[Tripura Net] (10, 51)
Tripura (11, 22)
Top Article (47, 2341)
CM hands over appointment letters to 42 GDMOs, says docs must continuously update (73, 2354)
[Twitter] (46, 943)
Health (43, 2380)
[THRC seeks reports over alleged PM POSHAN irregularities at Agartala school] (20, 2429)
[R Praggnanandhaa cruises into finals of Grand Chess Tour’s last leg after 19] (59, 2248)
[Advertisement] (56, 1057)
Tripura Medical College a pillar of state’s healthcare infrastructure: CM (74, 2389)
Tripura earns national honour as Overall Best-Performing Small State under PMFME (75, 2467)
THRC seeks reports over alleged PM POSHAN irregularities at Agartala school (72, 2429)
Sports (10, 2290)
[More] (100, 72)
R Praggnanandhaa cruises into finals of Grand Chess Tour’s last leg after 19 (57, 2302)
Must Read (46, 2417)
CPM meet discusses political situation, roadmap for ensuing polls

→ **Work to complete**
A copy of each line in the data above that holds the string "alleged" is needed.

→ **Reply**
[THRC seeks reports over alleged PM POSHAN irregularities at Agartala school] (20, 2429)
THRC seeks reports over alleged PM POSHAN irregularities at Agartala school (72, 2429)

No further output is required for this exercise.